**Verilen metin**
------------------------------------------------

3- Veted- i mecmû‘ (birleşmiş veted): İlk ikisi harekeli, üçüncüsü sakin olan üç harften meydana gelmiştir. Türkçe’de birincisi açık (kısa), ikincisi kapalı (uzun) iki hece karşılığıdır. Gö-nül, ka-lem, se-pet gibi bir açık bir kapalı hece ( . _ ) ile gösterilir.

4- Veted-i mefrûk (ayrılmış veted): Birincisi harekeli, ikincisi sakin, üçüncüsü harekeli üç harfin birleşmesine denir. Türkçe’de bir kapalı (uzun), bir açık (kısa) hece karşılığıdır. Bâ-de, hâ-ne, lâ-le gibi bir kapalı bir açık hece ( - . ) ile gösterilir.

------------------------------------------------

**Gösterilen bilgiler**

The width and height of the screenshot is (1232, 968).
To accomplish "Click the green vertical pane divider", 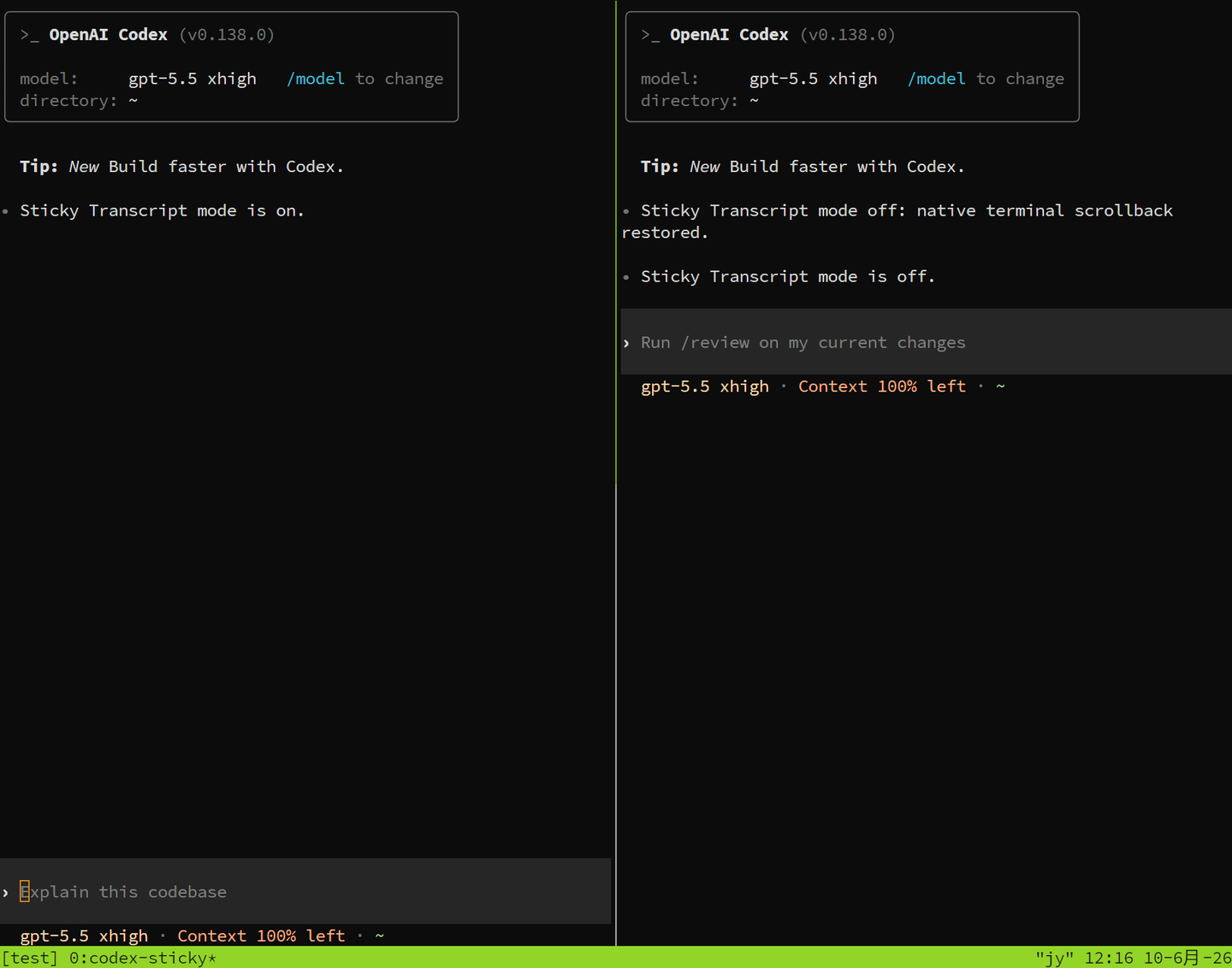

------------------------------------------------

Aruzdaki veted çeşitlerini açıklayan metni son cümlesinden sonra sürdürün.

**Görev çıktısı**
Sebeb ve Veted’lerden başka, dört ya da beş harfin birleşmesi ile oluşan şekiller vardır. Bunlara Fâsıla denir. Bu Sebeb, Veted ve Fâsıla denen temel parçaların birleşmesinden 8 ana kalıp ortaya çıkar. Her beyitte en az dördü bulunan bu parçalara “tef‘il”, “tef‘ile” , “cüz” denir. Bu temel parçalar şunlardır:

1- fa‘ûlün (fe‘ûlün) ( . _ _ ) 2- fâ‘ilûn, fâ‘ilât ( _ . _ ) 3- mefâ‘ilün ( . _ . _ ) 4- fâ‘ilâtün ( _ . _ _ ) 5- müstef‘ilün ( _ _ . _ ) 6- mef‘ûlâtü ( _ _ _. ) 7- müfâ‘aletün ( . _ . . _ )

8- mütefâ‘ilün ( . . _ ._ ) (İpekten, 2001: 132-133; Dilçin, 1983: 3-4)

Bu ana parçaların hece düzenlerinden bir takım değişik parçalar doğmuştur. Bunlar da şöyle gösterilebilir:

1- *fa‘,fâ ( _ ) * Açık olduğu halde kapalı değerlendirilir. 2- fa‘ûl (fe‘ûl) ( . _ )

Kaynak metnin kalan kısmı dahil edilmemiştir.